Evaluation of changes in internal control over financial reporting. There were no changes in our internal control over financial reporting during the quarter ended June 30, 2013 that have materially affected, or are reasonably likely to materially affect, our internal control over financial reporting.

45



PART II
Item 1.    Legal Proceedings

From time to time, we are subject to various legal proceedings arising in the ordinary course of business, including proceedings for which we have insurance coverage. While many of these matters involve inherent uncertainty, as of the date hereof, we are not party to any legal proceedings that we currently believe will have a material adverse effect on our business, financial position, results of operations or liquidity.

Item 1A.    Risk Factors

In addition to the other information set forth in this Quarterly Report, you should carefully consider the risks discussed in our 2012 Annual Report as well as the updated risk factor and additional risk factor set forth below. Other than with respect to the updated and added risk factors below, there have been no material changes in our risk factors from those described in the 2012 Annual Report. The risks described in the 2012 Annual Report and below are not the only risks facing us. Additional risks and uncertainties not currently known to us or that we currently deem to be immaterial also may materially adversely affect our business, financial condition or future results.

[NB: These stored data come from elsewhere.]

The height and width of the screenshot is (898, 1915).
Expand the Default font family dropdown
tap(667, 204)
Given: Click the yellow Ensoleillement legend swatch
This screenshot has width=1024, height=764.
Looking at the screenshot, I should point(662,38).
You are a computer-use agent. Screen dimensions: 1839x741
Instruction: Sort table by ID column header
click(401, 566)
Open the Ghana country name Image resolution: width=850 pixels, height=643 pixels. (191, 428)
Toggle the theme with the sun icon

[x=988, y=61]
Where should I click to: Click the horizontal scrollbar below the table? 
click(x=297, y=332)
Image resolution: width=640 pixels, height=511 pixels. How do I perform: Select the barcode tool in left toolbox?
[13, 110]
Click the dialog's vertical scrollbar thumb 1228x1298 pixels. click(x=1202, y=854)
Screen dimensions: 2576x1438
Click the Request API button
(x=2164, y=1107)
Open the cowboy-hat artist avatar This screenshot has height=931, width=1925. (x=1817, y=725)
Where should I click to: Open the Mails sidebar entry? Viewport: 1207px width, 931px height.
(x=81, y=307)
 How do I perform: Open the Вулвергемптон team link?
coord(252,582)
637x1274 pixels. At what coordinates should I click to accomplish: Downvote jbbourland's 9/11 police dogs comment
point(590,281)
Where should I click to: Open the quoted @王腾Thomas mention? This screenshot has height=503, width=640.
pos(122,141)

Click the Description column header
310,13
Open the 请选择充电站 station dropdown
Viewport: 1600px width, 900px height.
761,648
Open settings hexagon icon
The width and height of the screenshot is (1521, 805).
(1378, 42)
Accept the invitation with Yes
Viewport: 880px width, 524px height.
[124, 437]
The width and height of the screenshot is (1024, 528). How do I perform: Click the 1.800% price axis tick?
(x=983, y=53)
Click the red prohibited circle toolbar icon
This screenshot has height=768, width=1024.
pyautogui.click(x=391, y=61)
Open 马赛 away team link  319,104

Federal and state legislation and regulatory initiatives relating to hydraulic fracturing could prohibit projects or result in materially increased costs and additional operating restrictions or delays because of the significance of hydraulic fracturing in our business.

Hydraulic fracturing is a practice that is used to stimulate production of oil and/or natural gas from tight formations. The process involves the injection of water, sand and chemicals under pressure into the formation to fracture the surrounding rock and stimulate production. Nearly all of our proved non-producing and proved undeveloped reserves associated with future drilling, recompletion and refracture stimulation projects, or approximately 59% of our total estimated proved reserves as of December 31, 2012, require hydraulic fracturing. If we are unable to apply hydraulic fracturing to our wells or the process is prohibited or significantly regulated or restricted, we would lose the ability to (i) drill and complete the projects for such proved reserves and (ii) maintain the associated acreage, which would have a material adverse effect on our future business, financial condition, operating results and prospects.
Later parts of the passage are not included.